GiveForward started an online and physical petition to support National Give Day. The purpose of this collection of signatures was to encourage the Mayor of Chicago, Richard M. Daley, to make May 4, 2010 the first National Give Day.

==Business Model==
GiveForward.com, an American organization, has found a niche in the online fundraising industry by being one of few sites that allows people to fundraise for projects that are not affiliated with a registered 501(c)(3) (United States Internal Revenue Code). Due to the absence of this prerequisite, GiveForward cannot be designated a non-profit itself.

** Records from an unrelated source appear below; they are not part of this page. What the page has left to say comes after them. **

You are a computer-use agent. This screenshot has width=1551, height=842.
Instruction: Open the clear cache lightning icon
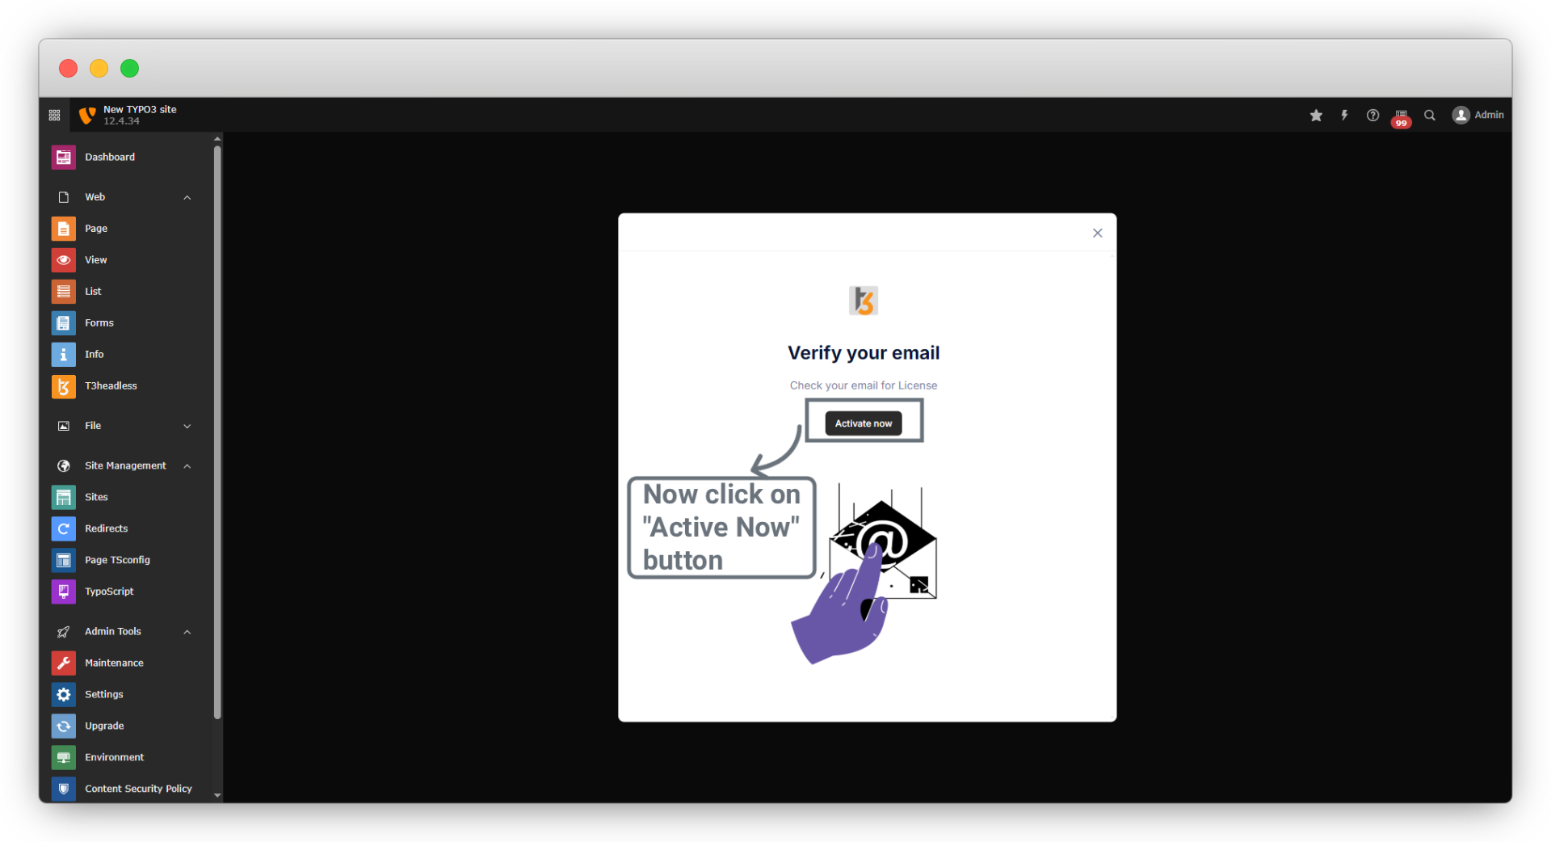[x=1344, y=116]
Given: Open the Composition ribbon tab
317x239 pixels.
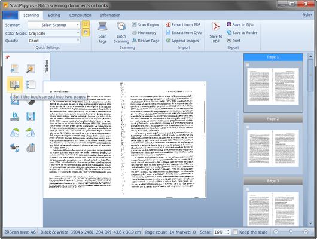Looking at the screenshot, I should 80,15.
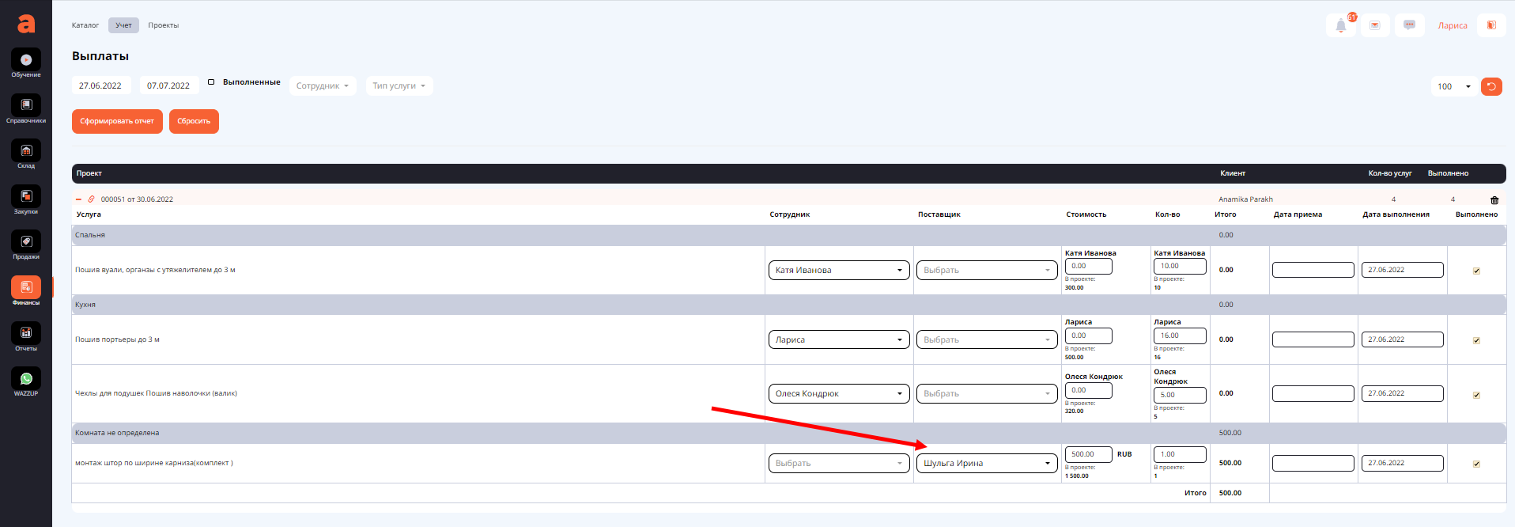
Task: Click the notifications bell icon
Action: click(x=1341, y=25)
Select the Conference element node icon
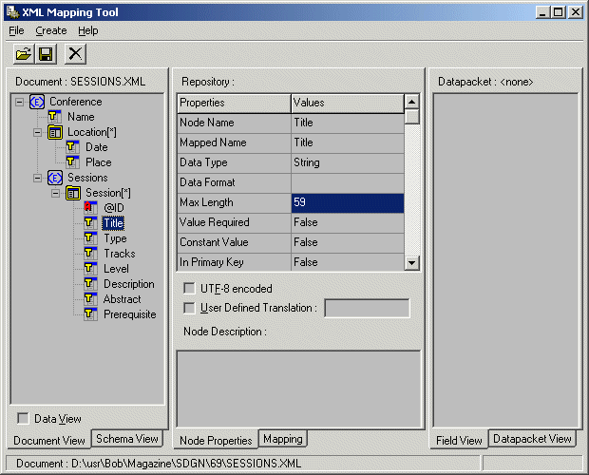 [37, 102]
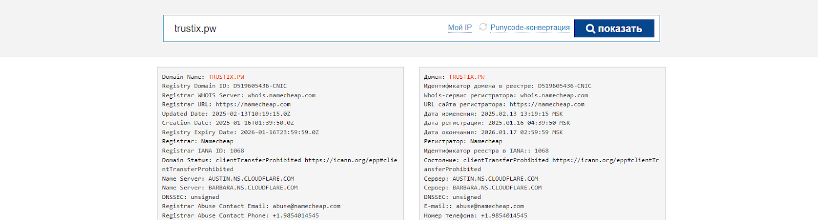
Task: Click BARBARA.NS.CLOUDFLARE.COM on Сервер line
Action: [x=496, y=188]
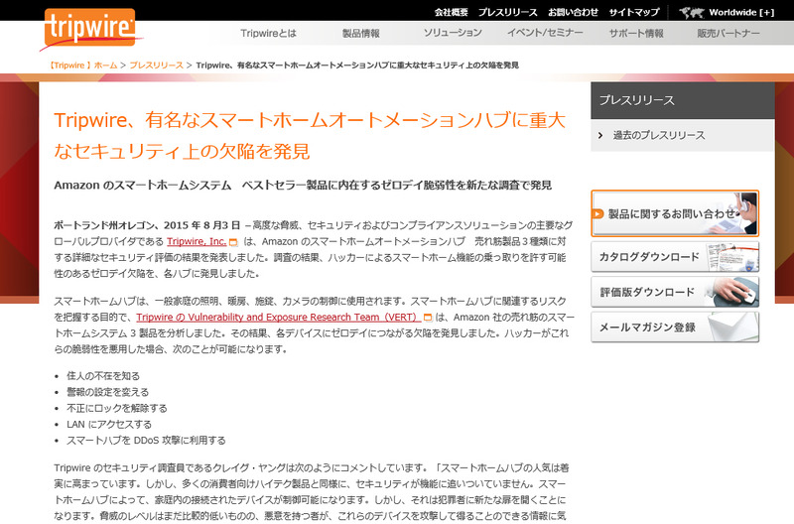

GiveForward operates as a for-profit company with a strong social mission.

==Fees==
GiveForward.com platform charges 7.9% on all transactions, which includes the per transaction fee charged by credit card companies. This fee is the same as other online crowdfunding platforms.

==Founders==
GiveForward was founded by Desiree Vargas Wrigley, a Latina serial entrepreneur in Chicago, and Ethan Austin.